### Records for this task
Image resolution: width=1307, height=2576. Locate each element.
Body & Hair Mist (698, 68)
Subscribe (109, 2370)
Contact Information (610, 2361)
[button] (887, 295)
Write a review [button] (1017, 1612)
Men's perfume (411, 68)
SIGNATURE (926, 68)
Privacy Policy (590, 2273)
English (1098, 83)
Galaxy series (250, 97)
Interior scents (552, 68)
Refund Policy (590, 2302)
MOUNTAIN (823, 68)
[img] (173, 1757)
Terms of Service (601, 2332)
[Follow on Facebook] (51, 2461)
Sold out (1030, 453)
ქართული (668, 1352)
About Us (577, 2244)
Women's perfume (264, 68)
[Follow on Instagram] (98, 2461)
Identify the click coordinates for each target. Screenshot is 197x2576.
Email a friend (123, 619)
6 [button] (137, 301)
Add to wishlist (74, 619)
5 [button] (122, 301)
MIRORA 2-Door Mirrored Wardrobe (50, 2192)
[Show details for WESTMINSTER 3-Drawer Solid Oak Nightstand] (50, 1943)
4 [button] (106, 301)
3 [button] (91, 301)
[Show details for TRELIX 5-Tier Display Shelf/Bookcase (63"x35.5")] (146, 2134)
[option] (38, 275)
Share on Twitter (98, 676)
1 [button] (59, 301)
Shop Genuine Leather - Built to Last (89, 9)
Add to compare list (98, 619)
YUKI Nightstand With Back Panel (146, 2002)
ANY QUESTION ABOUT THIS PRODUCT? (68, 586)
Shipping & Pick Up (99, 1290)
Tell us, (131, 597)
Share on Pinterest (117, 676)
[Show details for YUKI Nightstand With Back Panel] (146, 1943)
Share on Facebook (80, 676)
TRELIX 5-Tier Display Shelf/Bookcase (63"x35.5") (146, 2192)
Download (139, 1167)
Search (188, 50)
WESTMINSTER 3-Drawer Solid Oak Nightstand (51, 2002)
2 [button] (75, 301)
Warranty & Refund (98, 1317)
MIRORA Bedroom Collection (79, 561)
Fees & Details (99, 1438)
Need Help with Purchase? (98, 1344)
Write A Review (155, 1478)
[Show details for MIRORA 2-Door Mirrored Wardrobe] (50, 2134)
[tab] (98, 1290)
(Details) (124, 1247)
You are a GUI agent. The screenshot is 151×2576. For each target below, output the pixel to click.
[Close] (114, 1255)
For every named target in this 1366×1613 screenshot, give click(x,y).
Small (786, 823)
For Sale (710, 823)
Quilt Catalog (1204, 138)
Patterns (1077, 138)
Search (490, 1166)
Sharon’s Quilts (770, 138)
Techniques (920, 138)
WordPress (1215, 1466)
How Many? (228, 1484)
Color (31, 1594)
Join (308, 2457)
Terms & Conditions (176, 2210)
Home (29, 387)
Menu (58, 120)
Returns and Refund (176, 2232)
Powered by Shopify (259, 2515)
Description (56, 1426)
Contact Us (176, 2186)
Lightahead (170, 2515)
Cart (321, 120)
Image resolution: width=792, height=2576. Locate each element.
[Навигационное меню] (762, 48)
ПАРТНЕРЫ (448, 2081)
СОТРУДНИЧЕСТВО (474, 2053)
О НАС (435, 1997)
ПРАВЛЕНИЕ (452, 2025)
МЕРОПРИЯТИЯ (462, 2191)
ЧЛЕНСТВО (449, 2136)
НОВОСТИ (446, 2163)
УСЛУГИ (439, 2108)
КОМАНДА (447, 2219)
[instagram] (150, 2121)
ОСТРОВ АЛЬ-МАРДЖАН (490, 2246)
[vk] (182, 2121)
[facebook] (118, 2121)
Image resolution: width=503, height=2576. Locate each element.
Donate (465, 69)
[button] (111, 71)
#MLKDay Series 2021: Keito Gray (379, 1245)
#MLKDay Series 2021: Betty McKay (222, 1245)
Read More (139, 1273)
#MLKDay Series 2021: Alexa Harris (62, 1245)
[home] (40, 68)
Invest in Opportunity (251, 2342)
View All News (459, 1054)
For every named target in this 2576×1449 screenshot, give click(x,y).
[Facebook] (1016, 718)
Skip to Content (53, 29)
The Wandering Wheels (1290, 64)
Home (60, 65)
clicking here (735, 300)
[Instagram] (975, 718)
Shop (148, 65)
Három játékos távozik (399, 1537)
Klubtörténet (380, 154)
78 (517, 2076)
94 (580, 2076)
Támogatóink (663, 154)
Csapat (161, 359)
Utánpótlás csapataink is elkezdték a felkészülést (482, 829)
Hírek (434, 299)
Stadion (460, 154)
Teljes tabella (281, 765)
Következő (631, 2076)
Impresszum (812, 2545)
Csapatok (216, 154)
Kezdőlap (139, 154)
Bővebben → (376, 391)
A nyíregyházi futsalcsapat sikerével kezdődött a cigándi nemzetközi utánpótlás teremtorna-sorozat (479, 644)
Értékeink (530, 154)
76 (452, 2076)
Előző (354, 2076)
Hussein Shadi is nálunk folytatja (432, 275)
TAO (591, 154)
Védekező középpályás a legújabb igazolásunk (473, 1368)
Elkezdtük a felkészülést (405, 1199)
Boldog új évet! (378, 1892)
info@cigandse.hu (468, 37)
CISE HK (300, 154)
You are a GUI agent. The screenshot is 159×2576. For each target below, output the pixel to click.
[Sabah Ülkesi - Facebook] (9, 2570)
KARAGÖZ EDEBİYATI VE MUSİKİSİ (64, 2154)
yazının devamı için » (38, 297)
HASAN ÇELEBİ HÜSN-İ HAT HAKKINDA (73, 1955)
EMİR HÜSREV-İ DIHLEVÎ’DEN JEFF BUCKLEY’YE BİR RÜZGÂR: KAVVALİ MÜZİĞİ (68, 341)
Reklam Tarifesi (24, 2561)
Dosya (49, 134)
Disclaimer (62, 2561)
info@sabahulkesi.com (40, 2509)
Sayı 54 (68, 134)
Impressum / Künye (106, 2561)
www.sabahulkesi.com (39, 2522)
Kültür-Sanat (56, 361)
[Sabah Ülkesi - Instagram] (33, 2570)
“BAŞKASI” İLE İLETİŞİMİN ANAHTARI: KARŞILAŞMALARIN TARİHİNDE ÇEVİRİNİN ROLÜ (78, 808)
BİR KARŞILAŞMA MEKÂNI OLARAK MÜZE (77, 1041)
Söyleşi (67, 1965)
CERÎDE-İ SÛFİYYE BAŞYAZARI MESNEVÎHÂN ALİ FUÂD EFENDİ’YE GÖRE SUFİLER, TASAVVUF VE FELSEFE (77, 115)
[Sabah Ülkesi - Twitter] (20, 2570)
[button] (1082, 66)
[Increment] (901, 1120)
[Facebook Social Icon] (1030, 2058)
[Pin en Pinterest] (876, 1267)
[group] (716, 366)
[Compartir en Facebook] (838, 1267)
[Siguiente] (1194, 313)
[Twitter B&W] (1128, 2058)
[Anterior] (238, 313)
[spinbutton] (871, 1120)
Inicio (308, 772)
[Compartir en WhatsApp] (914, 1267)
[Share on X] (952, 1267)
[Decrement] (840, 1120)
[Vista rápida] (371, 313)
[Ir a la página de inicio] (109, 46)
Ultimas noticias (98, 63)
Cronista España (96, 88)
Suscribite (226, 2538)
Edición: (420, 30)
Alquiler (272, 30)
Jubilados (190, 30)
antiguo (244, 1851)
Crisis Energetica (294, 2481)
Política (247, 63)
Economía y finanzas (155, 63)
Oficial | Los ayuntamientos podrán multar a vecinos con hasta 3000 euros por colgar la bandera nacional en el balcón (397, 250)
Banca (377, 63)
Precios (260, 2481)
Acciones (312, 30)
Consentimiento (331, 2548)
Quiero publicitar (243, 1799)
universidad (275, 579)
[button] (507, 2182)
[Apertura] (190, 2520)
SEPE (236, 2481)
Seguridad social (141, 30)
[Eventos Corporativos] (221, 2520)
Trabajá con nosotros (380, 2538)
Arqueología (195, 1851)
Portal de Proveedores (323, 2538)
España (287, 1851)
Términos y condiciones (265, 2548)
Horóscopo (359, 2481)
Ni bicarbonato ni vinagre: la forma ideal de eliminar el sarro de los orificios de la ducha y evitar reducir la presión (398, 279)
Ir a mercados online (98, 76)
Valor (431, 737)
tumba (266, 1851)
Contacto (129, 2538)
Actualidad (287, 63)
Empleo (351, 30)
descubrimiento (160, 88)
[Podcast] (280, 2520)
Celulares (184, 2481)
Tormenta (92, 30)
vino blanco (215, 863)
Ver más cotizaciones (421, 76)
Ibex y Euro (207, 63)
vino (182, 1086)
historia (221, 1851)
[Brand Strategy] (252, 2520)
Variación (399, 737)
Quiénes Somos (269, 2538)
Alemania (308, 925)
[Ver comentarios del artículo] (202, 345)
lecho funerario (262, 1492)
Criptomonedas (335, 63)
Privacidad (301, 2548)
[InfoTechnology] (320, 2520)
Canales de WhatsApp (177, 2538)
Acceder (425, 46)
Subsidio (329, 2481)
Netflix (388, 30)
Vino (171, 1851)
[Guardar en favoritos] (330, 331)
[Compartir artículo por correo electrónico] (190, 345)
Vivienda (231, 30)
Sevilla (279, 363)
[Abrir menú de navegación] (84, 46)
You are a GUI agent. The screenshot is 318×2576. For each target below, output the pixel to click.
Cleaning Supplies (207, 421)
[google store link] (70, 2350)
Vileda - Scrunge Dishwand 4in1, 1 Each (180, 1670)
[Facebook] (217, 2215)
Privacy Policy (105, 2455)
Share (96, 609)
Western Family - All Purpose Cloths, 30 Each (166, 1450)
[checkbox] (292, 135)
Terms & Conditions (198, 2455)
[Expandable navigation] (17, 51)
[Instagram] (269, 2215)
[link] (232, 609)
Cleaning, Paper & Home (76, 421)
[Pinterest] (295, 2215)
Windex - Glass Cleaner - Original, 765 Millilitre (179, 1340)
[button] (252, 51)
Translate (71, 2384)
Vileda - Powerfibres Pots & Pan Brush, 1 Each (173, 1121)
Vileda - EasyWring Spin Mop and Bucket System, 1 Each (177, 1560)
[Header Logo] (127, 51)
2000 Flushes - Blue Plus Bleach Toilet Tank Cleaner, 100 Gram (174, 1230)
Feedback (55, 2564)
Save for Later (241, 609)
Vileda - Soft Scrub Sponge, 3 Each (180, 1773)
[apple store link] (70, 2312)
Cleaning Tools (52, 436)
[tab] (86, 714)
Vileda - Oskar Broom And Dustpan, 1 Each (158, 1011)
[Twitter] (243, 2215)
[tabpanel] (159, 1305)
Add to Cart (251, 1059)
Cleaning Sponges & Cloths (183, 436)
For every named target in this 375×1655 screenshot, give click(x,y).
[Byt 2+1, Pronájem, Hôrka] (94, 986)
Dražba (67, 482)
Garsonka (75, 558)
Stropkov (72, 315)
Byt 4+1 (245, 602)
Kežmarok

### Problem details
Exactly those lines that run from the start of the listing to the line containing "Terms of Service (601, 2332)" should be output, and no others.

### Reply to the task
Image resolution: width=1307, height=2576. Locate each element.
Body & Hair Mist (698, 68)
Subscribe (109, 2370)
Contact Information (610, 2361)
[button] (887, 295)
Write a review [button] (1017, 1612)
Men's perfume (411, 68)
SIGNATURE (926, 68)
Privacy Policy (590, 2273)
English (1098, 83)
Galaxy series (250, 97)
Interior scents (552, 68)
Refund Policy (590, 2302)
MOUNTAIN (823, 68)
[img] (173, 1757)
Terms of Service (601, 2332)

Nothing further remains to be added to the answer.